Monday, June 13, 2011

35. Bridging the Gap

Bridging the Gap - How Web 2.0 Can Help Business Education to Foster Organizational Learning
Dr. Ulf Ehlers, University of Duisburg-Essen, and Dr. Dirk Schneckenberg, ESC Rennes School of Business (paper)

The interest in this particular article lies in the idea that Web 2.0 technologies have the "potential to move education from knowledge transfer to competence development" (Page 1), even though the key focus of the topic gravitates around the learning environments of business education.

I believe it worthwhile as some really concrete and important elements are included and can be easily transferred between the article and education and ESL education in specific. Some key points follow:


  1. Even though Web 2.0 technologies abound in the world of the Internet their systematic use and full integration in educational settings remains marginal and sporadic - reasons for this situations often remain unknown or hard to pinpoint. (page 2)
  2. The element of reflection in intentional use and following the use of Web 2.0 technologies is suggested as a crucial step to achieve a better implementation and use of these technologies in the education field.
  3. A nice definition is given to qualifications (descriptive educational learning objectives taught in courses - page 3) and competences (dispositional abilities to efficiently act in complex situations - page 3). Both require what the article calls: active learning and experience making situations. These appear to be highly transferable / desirable settings in any educational endeavour, and specifically to ESL settings. 
  4. Another key definition is the use of "unstable character of learning"
One important aspect of the role of learning in competence development is the unstable character of the learning process. Learning is sparked and initiated through a state of irritation, which is caused by action that takes place in an unstable, non-routinised and complex context. In this unfamiliar and complex context, the effect of individual or collective action is not predictable, as any experience on the effect of action is lacking.

This idea of instability can truly be supported by interactive web technologies, where the nature of learning is based on the discussion and collaboration, the sharing of findings, the prompting of questions and building of knowledge in the true constructivist sense. Nothing is written in stone, and information is used for specific and often complex needs, like the often mentioned "wicked problem".

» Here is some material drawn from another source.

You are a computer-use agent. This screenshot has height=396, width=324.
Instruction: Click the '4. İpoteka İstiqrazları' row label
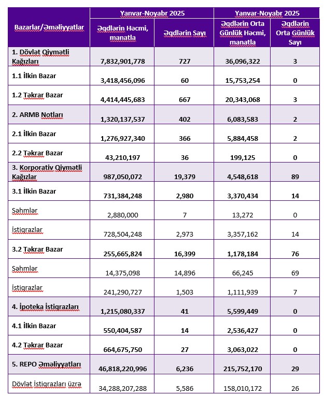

In the competence based learning the learner has to be "active and participative" (page 4). Nothing new here. What the article then moves on to describe is a specific case study to support the idea of reflective learning.

The nature of tools such as blogs are innately conducive to the idea of reflecting while sharing and opening doors (through comments and other posts) to extend ideas to wider horizons. Tools such as wikis elicit collaboration in virtual settings that remain solidly valuable for synchronous and asynchronous communication, and can still promote reflection by tracking history settings and changes over time.

It seems, as the article states at the beginning, that the tools are there - however their effective and steady use in the education field remains mysteriously low.